Marie Claire Power WomenIt was a packed house on the 44th Floor of New York City’s Hearst Tower this afternoon for Marie Claire‘s annual Power Women lunch, honoring 50 members of the “New Guard” — also known as the “most connected women in America.” Natalie Morales, Girls actress Allison Williams (daughter of Brian Williams) and Marie Claire‘s Nina Garcia were just a few of the famous faces in the crowd. Speakers included Harvard associate professor Amy Cuddy (of Ted Talks fame), who discussed the impact of body language when it comes to getting ahead in life and in your career. The gist was to exude confidence by taking up space (arms outstretched, head held high) rather than striking a cowering pose (crossed arms or legs). And if this feels unnatural, she said, “Fake it until you [not make it, but rather] become it.” For women especially, Cuddy said, “Having power makes you more present.”
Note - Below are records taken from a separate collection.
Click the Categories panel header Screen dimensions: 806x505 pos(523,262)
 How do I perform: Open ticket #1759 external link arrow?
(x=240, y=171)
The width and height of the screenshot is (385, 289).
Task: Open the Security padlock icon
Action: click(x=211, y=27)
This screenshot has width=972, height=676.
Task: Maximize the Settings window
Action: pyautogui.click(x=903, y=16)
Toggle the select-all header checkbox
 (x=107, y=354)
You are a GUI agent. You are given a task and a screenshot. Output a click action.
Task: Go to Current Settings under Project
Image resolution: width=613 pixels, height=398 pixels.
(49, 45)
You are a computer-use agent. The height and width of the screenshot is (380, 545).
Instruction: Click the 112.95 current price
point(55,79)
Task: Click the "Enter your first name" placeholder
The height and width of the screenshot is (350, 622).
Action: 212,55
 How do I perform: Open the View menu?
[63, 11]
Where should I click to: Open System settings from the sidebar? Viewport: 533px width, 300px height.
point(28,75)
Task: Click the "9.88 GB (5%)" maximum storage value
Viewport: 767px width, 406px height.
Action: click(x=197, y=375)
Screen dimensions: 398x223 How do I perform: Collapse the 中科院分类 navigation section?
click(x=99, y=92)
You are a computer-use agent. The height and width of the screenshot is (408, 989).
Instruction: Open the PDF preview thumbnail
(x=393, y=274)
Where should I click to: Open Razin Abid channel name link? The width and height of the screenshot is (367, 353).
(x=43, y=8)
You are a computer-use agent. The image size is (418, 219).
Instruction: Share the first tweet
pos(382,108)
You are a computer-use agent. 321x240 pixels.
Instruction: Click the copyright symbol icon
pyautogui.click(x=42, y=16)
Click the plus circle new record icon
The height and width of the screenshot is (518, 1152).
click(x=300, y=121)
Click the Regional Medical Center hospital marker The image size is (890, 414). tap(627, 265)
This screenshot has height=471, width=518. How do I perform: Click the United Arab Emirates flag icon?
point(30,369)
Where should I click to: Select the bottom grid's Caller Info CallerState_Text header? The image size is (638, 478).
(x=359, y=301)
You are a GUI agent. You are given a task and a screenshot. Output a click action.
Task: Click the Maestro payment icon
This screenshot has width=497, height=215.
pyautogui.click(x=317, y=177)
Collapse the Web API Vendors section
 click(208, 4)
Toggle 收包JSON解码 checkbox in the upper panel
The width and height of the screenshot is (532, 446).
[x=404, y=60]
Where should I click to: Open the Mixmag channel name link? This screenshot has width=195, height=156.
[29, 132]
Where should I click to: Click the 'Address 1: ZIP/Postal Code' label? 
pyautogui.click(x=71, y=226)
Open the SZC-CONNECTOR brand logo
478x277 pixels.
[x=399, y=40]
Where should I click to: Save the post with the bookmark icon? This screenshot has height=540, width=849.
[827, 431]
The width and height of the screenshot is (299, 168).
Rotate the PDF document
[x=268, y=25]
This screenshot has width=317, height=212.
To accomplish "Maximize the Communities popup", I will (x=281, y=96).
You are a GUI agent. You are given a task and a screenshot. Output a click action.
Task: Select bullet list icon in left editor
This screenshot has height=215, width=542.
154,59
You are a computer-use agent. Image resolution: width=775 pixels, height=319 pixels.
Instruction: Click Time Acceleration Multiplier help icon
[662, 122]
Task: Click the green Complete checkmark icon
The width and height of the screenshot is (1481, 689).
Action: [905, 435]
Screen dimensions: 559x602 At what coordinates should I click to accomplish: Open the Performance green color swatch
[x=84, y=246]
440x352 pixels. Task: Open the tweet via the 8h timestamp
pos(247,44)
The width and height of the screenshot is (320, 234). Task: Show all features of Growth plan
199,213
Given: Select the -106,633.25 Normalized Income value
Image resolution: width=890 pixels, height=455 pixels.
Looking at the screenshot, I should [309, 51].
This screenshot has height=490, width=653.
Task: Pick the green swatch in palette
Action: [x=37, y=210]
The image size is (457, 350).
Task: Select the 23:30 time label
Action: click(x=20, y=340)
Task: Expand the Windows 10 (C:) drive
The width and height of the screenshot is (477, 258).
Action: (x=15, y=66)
Next, a panel consisting of Morales, Williams, Sallie Krawcheck (CEO of 85 Broads, a network of Wall Street women) and Sophia Amoruso (CEO of fashion ecommerce site Nasty Gal) discussed leveraging your connections. Morales stressed the importance of networking. When I met her before the panel, Morales told me it’s much easier for women to break into media (especially the digital realm) now than when she was getting started. And in fact, she was sidetracked doing a stint in banking before she was able to pursue her true passion of journalism.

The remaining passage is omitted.